The classes are instantiated with the help of objects. Context of the site is set using the constructors.

In the below sample,
  • For base class, root site URL can be set as context, by passing the site collection URL as object parameter.
  • For the derived class, the sub site URL can be set as context, by passing the sub site URL as object parameter.
The code snippet, mentioned below, triggers the members defined inside the classes. The comments are provided along with the function calls to explain every step in details.

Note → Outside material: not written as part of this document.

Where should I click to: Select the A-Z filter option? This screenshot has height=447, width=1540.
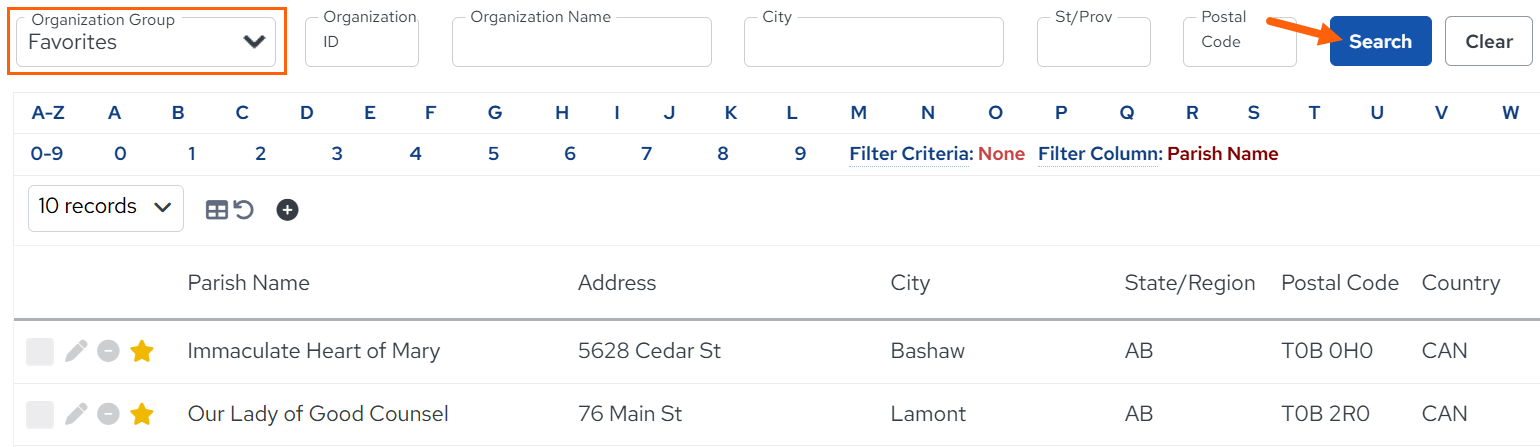click(x=48, y=113)
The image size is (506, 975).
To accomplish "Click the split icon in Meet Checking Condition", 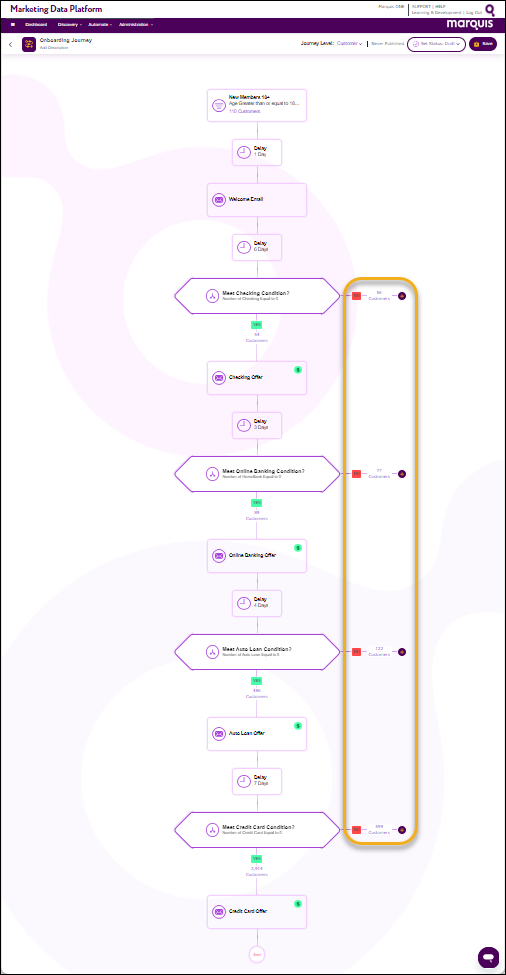I will pos(213,296).
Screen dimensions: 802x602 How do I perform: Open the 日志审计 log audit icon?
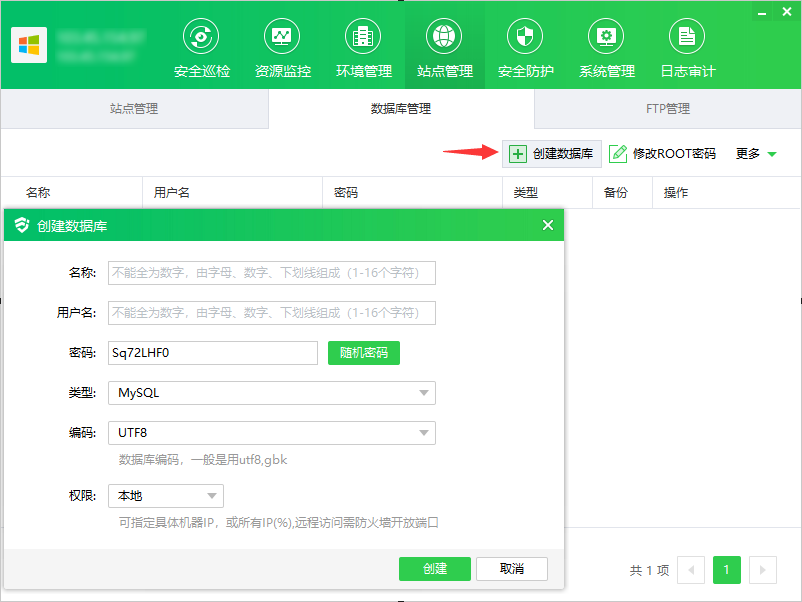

  1. // Loads necessary files    
  2. $(document).ready(function() {  
  3.     SP.SOD.executeOrDelayUntilScriptLoaded(function() {  
  4.         SP.SOD.executeOrDelayUntilScriptLoaded(() => GetData(), 'SP.js');  
  5.     }, 'SP.RunTime.js');  
  6. });  
  7. // Instantiate object and call the methods    
  8. function GetData() {  
  9.     let siteOps = new SiteOperations("/");  
  10.     siteOps.GetSites(); // Retrieves all sub sites from site collection    
  11.     siteOps.GetSite(); // Retrieves current site(site collection) information    
  12.     siteOps.CreateSubSite(); // Creates a sub site for site collection    
  13.     let webOps = new WebOperations("/SubSite1");  
  14.     webOps.UpdateSite(); // Updates sub site SubSite1    
  15.     webOps.DeleteSite(); // Deletes sub site SubSite1    
  16.     webOps.GetSites(); // Retrieves all sub sites from SubSite1 site    
  17.     webOps.CreateSubSite(); // Creates a sub site for SubSite1 site    
  18. }  
Summary

Thus, you have learned the basic site operations, using TypeScript programming with help of inheritance approach.